I’ve been reading blogs written by many different people — travelers, cooks, authors, moms, and political scientists for a few years now. I thought hard about starting this blog, the real motivation behind it and what I wanted to get out of it. On the surface, this is where I share my family’s life, the trials and tribulations of raising Sophia. But really, this isn’t just about that. This is a conduit for the output of self introspection, a cathartic release.
And so this series is born… a set of posts where I will share my life’s story (until now, at least) and in the process, maybe understand and share with you, why I am the person you “see”.
Born in Ukraine into a Russian/Jewish family of a mother, father and an older sister. My father was in the army (a Major at the time of my birth) and my mother was and still is a pharmacist.
My mother’s family lived in Haisin (Ukraine). My maternal grandmother was a loving early childhood educator and my grandfather a technician of sorts. I to this day don’t really know what he did. I do know that my grandfather was born in Poland, ran from the Nazis, was captured twice, escaping once and released (by a soldier with a good heart). His entire family perished in the Holocaust (his father, step-mother and sisters).
My father’s family lived in Kiev (Ukraine). My paternal grandmother was a child of Polish immigrants, married young and had two daughters. Her husband was accused of treason by the Stalin regime, tried, killed and [much] later absolved. A widow at the age of ~21, she married my grandfather. He was a gentile from an upstanding family in the suburbs of Moscow. He had fought in, survived the war and studied law.

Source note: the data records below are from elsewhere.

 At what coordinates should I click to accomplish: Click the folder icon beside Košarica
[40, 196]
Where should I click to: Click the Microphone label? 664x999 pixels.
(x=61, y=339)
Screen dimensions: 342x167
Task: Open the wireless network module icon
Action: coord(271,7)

My parents, set up by mutual friends, met in Kiev in 1972. They were engaged three months after meeting and married within the year. That is how it used to be, by the way. To contrast, my husband and I dated for four years, were engaged for two more and have been married for five come this June. My mother became an army wife and followed my dad to his first exciting posting (Almaty, Kazakhstan). My sister was born there.
After Almaty, they went to Moscow where my dad pursued his graduate education at the prestigious Frunze Academy, and then Baku which is where I grew up. By all accounts, we enjoyed a comfortable living affording a car and vacations on the shores of the Black Sea. My dad insists that my mom never had to work, but she always did.